# Our girl's place..



## LUX (Mar 10, 2011)

This is where our girls live - all 5 of them.
We just finished it today because the little Loppe (the blue broken girl) could get out.
But now it's all done. Just needed their hammock but it's in now.

It is a 160 L. aquarium - 100x40x40 cm.


----------



## The Boggit keeper (Mar 5, 2010)

That's a super Mouse House!


----------



## SephysManda (Dec 9, 2010)

Wow! Looks great!


----------



## AnnB (Jan 14, 2011)

I love the third photo, great pose! I bet the mice love their new home.


----------



## racingmouse (Jan 12, 2011)

Lovely to see such a natural set up! Although I would be slightly worried about the wood eventually becoming stinky with urine inside a tank. Your water bottle is a bit high aswell. I would hang it nearer the ground level and have a bottle at either end of the tank incase one fails to work. Always best to have two bottles just incase.


----------



## LUX (Mar 10, 2011)

Thanks guys :mrgreen: :mrgreen:



racingmouse said:


> Lovely to see such a natural set up! Although I would be slightly worried about the wood eventually becoming stinky with urine inside a tank. Your water bottle is a bit high aswell. I would hang it nearer the ground level and have a bottle at either end of the tank incase one fails to work. Always best to have two bottles just incase.


 The wood is cleaned and disinfected everytime the tank is clean  And if/when it becomes icky we will give them some new once.
We have a danish online petshop so we more or less have everything we need for the mice.
And the bottle is hanging over a piece of wood/branch so the girls can easily reach it  
We give them fresh food and water everyday, so the bottle is ofcourse checked everyday to be sure it works.


----------



## bethmccallister (Mar 5, 2010)

I've finally seen Mouse Heaven with my own two eyes!


----------



## LUX (Mar 10, 2011)

bethmccallister said:


> I've finally seen Mouse Heaven with my own two eyes!


----------



## bethmccallister (Mar 5, 2010)

Did I embarrass you, I apologize, I meant it as an awesome compliment


----------



## LUX (Mar 10, 2011)

No no I just didn't know what to say because it was such a nice thing to say.
Thank you so much


----------



## bethmccallister (Mar 5, 2010)

For sure, it's definitely THE best set up for a mouse I've ever seen!


----------



## Anne (Mar 21, 2011)

Hi LUX, fun to see one from my own town inhere  (I am Anne from ferretfora aka flying ferrets)
your mice looks very good, especially the black satin one.


----------



## LUX (Mar 10, 2011)

Anne said:


> Hi LUX, fun to see one from my own town inhere  (I am Anne from ferretfora aka flying ferrets)
> your mice looks very good, especially the black satin one.

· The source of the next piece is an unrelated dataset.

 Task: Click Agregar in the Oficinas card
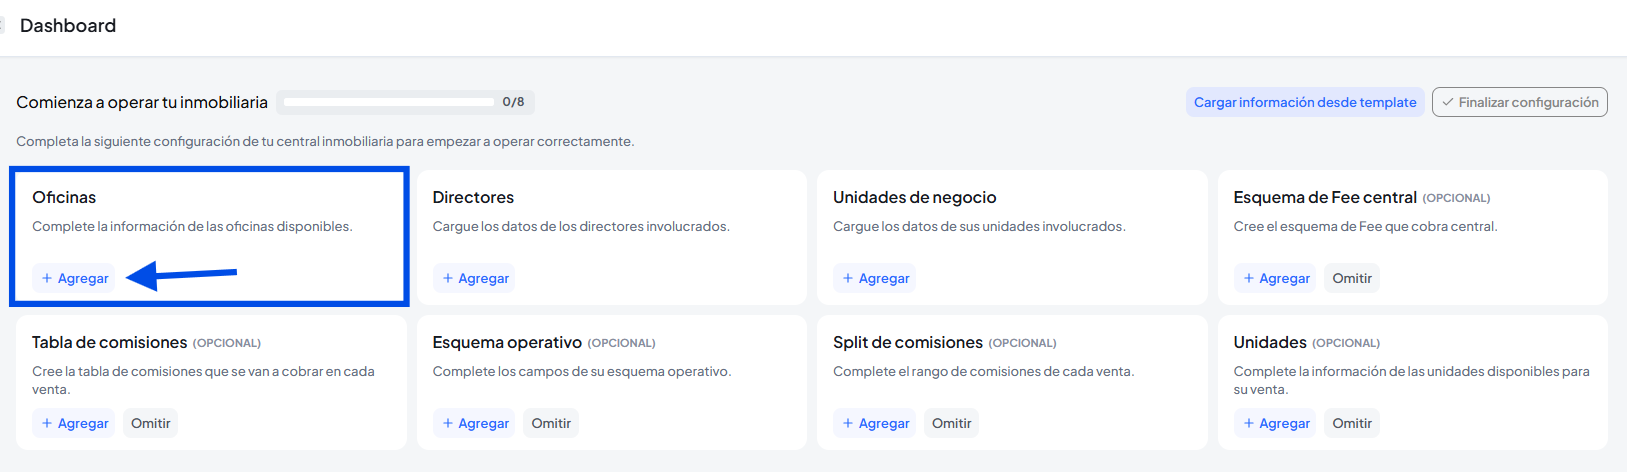point(75,278)
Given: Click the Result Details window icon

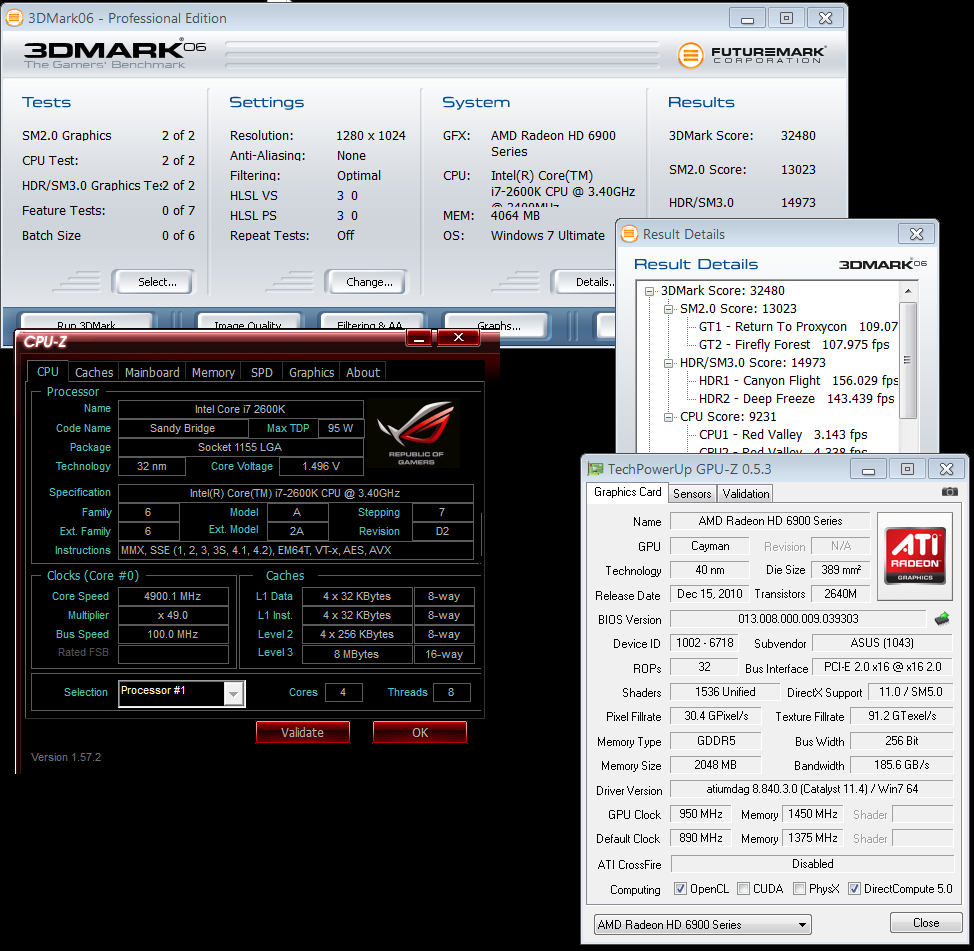Looking at the screenshot, I should (629, 234).
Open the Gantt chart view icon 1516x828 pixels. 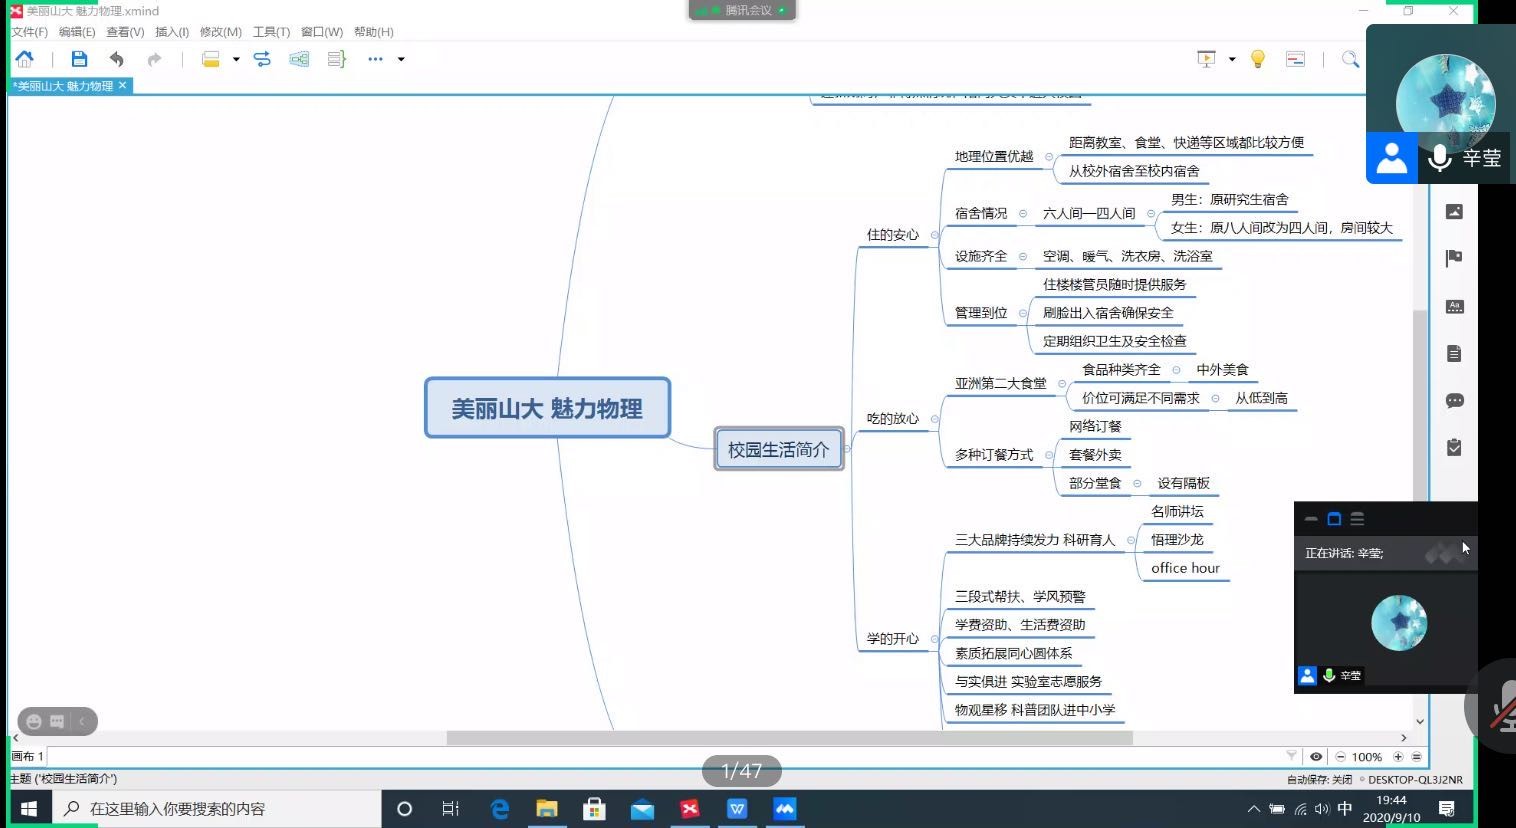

 Well hello Anne  Nice with some more people from Aalborg!
We must meet :mrgreen:

Actually she's not satin - but satincarrier  She's a big, healthy girl - about 50g.
But she's got a beautiful coat :mrgreen:
It's Vanaheims Tallula - the mother of our A litter.


----------



## Anne (Mar 21, 2011)

Oh ok  she just looked satin! But stille very beautiful.

And we will meet, I am going to buy something from your store next month, and I wasnt planning on getting it by mail when I live so close to you


----------